(Collected data)
# # # # # # #
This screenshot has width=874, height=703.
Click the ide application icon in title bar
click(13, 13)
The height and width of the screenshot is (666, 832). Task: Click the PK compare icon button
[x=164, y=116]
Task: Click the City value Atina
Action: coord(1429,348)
# # # # # # #
* [What this task involves] Begin with the line that contains "Click the ide application icon in title bar" and set down each line exactly until the records above end, including the final line.

* [Reply to the task]
Click the ide application icon in title bar
click(13, 13)
The height and width of the screenshot is (666, 832). Task: Click the PK compare icon button
[x=164, y=116]
Task: Click the City value Atina
Action: coord(1429,348)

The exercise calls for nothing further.